*** Opening of THE INPUT ***
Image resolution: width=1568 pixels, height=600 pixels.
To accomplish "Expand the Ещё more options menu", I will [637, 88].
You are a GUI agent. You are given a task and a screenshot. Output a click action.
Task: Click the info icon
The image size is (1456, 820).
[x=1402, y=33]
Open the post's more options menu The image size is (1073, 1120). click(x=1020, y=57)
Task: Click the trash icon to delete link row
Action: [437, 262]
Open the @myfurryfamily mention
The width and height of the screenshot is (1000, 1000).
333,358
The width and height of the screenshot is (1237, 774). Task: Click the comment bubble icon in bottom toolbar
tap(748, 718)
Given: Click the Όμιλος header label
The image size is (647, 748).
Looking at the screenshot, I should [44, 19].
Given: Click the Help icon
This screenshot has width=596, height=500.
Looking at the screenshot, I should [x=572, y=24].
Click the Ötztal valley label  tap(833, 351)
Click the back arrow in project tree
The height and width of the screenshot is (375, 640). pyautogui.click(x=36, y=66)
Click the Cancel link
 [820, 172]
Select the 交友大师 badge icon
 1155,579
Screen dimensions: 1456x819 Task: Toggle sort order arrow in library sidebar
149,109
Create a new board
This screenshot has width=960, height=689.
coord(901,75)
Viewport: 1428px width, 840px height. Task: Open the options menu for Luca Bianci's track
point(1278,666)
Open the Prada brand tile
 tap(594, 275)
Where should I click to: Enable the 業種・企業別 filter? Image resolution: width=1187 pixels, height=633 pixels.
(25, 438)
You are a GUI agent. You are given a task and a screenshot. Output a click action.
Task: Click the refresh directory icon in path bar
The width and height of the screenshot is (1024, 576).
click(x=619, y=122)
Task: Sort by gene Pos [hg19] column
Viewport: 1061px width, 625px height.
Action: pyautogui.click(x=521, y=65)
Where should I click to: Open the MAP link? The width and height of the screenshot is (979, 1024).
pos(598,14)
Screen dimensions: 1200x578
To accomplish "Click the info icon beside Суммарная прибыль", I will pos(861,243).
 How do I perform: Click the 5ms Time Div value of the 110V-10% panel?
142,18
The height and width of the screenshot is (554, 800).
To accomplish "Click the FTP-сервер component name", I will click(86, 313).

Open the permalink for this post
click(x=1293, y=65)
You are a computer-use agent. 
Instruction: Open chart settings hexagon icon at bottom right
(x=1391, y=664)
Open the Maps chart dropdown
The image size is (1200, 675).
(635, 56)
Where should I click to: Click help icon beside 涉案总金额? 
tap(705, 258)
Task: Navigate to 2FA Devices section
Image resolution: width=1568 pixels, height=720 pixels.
*** Close of THE INPUT ***
TASK OBJECTIVE
Repeat the records above exactly as they appear.

WRITTEN ANSWER
Image resolution: width=1568 pixels, height=600 pixels.
To accomplish "Expand the Ещё more options menu", I will [637, 88].
You are a GUI agent. You are given a task and a screenshot. Output a click action.
Task: Click the info icon
The image size is (1456, 820).
[x=1402, y=33]
Open the post's more options menu The image size is (1073, 1120). click(x=1020, y=57)
Task: Click the trash icon to delete link row
Action: [437, 262]
Open the @myfurryfamily mention
The width and height of the screenshot is (1000, 1000).
333,358
The width and height of the screenshot is (1237, 774). Task: Click the comment bubble icon in bottom toolbar
tap(748, 718)
Given: Click the Όμιλος header label
The image size is (647, 748).
Looking at the screenshot, I should [44, 19].
Given: Click the Help icon
This screenshot has width=596, height=500.
Looking at the screenshot, I should [x=572, y=24].
Click the Ötztal valley label  tap(833, 351)
Click the back arrow in project tree
The height and width of the screenshot is (375, 640). pyautogui.click(x=36, y=66)
Click the Cancel link
 [820, 172]
Select the 交友大师 badge icon
 1155,579
Screen dimensions: 1456x819 Task: Toggle sort order arrow in library sidebar
149,109
Create a new board
This screenshot has width=960, height=689.
coord(901,75)
Viewport: 1428px width, 840px height. Task: Open the options menu for Luca Bianci's track
point(1278,666)
Open the Prada brand tile
 tap(594, 275)
Where should I click to: Enable the 業種・企業別 filter? Image resolution: width=1187 pixels, height=633 pixels.
(25, 438)
You are a GUI agent. You are given a task and a screenshot. Output a click action.
Task: Click the refresh directory icon in path bar
The width and height of the screenshot is (1024, 576).
click(x=619, y=122)
Task: Sort by gene Pos [hg19] column
Viewport: 1061px width, 625px height.
Action: pyautogui.click(x=521, y=65)
Where should I click to: Open the MAP link? The width and height of the screenshot is (979, 1024).
pos(598,14)
Screen dimensions: 1200x578
To accomplish "Click the info icon beside Суммарная прибыль", I will pos(861,243).
 How do I perform: Click the 5ms Time Div value of the 110V-10% panel?
142,18
The height and width of the screenshot is (554, 800).
To accomplish "Click the FTP-сервер component name", I will click(86, 313).

Open the permalink for this post
click(x=1293, y=65)
You are a computer-use agent. 
Instruction: Open chart settings hexagon icon at bottom right
(x=1391, y=664)
Open the Maps chart dropdown
The image size is (1200, 675).
(635, 56)
Where should I click to: Click help icon beside 涉案总金额? 
tap(705, 258)
Task: Navigate to 2FA Devices section
Image resolution: width=1568 pixels, height=720 pixels.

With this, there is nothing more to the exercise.